§ Problems and tasks
**1)** In the post about the moved c-section date, what day had the writer first chosen to deliver Bean?
**2)** Write out the part of the post about the moved c-section date starting at "This morning I" and ending at "at 37 weeks.", word for word.

I had an appointment with my doctor this morning. Everything was going routinely. The whole get out in 15 minutes of less formula. That's why I love my doctor. She would spend as much time with me as needed, but I rarely need much. She is always in my room before my appointment time and she doesn't dilly-dally. Pee in a cup, measure the belly, listen to the heartbeat, ask about symptoms, latest thyroid numbers and we're done.
This morning I asked when I was going to meet with the surgeon for my c-section. Since my doctor is just a GP and not an OB/GYN, she doesn't do surgeries. No big deal, I love her and though she gave me the option I didn't want to see another doctor for this pregnancy. I have, however, been seeing my high risk specialist from Jay just to have regular ultrasounds and make sure Bean doesn't have any of the issues Jay had.
As far as my doctor knew, I had a bikini cut with Jay. Which is true. What she didn't know is that I have a vertical interior cut. She has told me from the beginning that I won't have my c-section until I am 39 weeks pregnant. I chose May 14th as the day to deliver Bean. That all changed this morning, because my specialist does know about my interior cut and recommended that I have a c-section at 37 weeks.
No big deal, you might say. And truthfully everyone but me is excited at this prospect. Micah is ready. My best friend Amy is over the moon, because her other best friend is getting married May 15th so she was going to have to make a 4 hour trip up here and back on the 16th to see Bean.
But holy moly, I just lost 2 weeks. Eight weeks from tomorrow I am going to be a mommy again. And while I have many things done, I still have a whole list of things I want to get don before Bean arrives. And now I only have 8 weeks to do them. Plus, April 30th puts Bean's birth right at the beginning of our anniversary weekend. I will be in the hospital recovering from a c-section on my first wedding anniversary. I was really looking forward to being grossly pregnant on our anniversary.

§ Recorded information
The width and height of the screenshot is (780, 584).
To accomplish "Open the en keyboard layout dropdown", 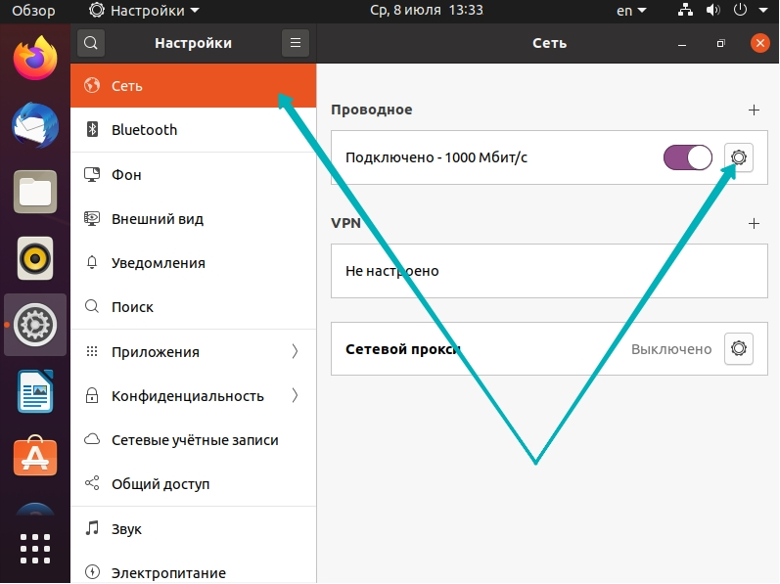I will click(x=630, y=10).
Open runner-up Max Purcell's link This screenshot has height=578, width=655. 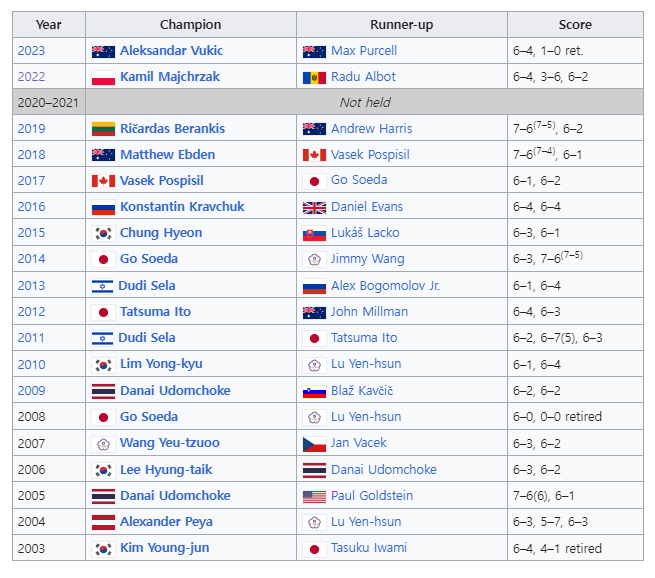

§ Expected outputs
**1)** May 14th

**2)**
This morning I asked when I was going to meet with the surgeon for my c-section. Since my doctor is just a GP and not an OB/GYN, she doesn't do surgeries. No big deal, I love her and though she gave me the option I didn't want to see another doctor for this pregnancy. I have, however, been seeing my high risk specialist from Jay just to have regular ultrasounds and make sure Bean doesn't have any of the issues Jay had.
As far as my doctor knew, I had a bikini cut with Jay. Which is true. What she didn't know is that I have a vertical interior cut. She has told me from the beginning that I won't have my c-section until I am 39 weeks pregnant. I chose May 14th as the day to deliver Bean. That all changed this morning, because my specialist does know about my interior cut and recommended that I have a c-section at 37 weeks.